* _Work to complete_:
Everything from the line containing "Select Alister307's player" through the line containing "Select the variable" should be repeated exactly, and nothing else from the data.
──────── Data for this task
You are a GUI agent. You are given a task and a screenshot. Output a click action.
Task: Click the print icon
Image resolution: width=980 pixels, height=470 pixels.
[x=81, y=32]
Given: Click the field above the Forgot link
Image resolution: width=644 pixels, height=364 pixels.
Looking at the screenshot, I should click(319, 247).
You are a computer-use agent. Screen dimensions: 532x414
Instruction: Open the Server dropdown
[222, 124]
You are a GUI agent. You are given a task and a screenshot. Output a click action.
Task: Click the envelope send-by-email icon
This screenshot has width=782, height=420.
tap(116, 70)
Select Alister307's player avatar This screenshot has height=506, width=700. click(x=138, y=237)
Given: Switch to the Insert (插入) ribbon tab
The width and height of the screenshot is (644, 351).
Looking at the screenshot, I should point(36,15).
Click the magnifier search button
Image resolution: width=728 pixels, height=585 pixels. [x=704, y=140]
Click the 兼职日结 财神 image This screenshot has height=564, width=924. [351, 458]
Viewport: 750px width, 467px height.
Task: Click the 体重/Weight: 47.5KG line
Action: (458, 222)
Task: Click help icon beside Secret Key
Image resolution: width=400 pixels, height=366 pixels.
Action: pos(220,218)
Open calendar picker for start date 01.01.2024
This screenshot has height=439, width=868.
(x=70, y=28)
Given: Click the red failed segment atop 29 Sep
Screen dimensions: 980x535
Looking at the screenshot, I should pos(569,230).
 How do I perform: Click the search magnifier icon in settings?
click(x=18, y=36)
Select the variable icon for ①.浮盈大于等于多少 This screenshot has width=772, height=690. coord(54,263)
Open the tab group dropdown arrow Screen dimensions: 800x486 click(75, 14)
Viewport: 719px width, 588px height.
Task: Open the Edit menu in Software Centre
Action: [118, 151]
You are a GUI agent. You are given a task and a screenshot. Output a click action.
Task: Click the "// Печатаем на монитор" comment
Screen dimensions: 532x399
────────────────
* _Task response_:
Select Alister307's player avatar This screenshot has height=506, width=700. click(x=138, y=237)
Given: Switch to the Insert (插入) ribbon tab
The width and height of the screenshot is (644, 351).
Looking at the screenshot, I should point(36,15).
Click the magnifier search button
Image resolution: width=728 pixels, height=585 pixels. [x=704, y=140]
Click the 兼职日结 财神 image This screenshot has height=564, width=924. [351, 458]
Viewport: 750px width, 467px height.
Task: Click the 体重/Weight: 47.5KG line
Action: (458, 222)
Task: Click help icon beside Secret Key
Image resolution: width=400 pixels, height=366 pixels.
Action: pos(220,218)
Open calendar picker for start date 01.01.2024
This screenshot has height=439, width=868.
(x=70, y=28)
Given: Click the red failed segment atop 29 Sep
Screen dimensions: 980x535
Looking at the screenshot, I should pos(569,230).
 How do I perform: Click the search magnifier icon in settings?
click(x=18, y=36)
Select the variable icon for ①.浮盈大于等于多少 This screenshot has width=772, height=690. coord(54,263)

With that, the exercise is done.